• _WHAT IS REQUIRED_
Keep only those lines of the records that include the string "agent".

• _Stored data entries_
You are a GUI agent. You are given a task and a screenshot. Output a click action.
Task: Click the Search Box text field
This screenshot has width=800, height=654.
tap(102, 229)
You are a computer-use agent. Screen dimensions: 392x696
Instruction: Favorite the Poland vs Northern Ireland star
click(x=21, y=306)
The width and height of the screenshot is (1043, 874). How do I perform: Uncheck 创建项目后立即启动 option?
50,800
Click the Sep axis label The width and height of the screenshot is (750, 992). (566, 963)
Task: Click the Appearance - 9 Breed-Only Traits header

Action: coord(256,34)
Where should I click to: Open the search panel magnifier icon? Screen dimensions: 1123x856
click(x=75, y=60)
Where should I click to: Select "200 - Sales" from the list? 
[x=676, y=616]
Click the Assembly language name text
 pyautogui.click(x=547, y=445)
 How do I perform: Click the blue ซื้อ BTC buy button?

• _SOLUTION_
You are a GUI agent. You are given a task and a screenshot. Output a click action.
You are a computer-use agent. Screen dimensions: 392x696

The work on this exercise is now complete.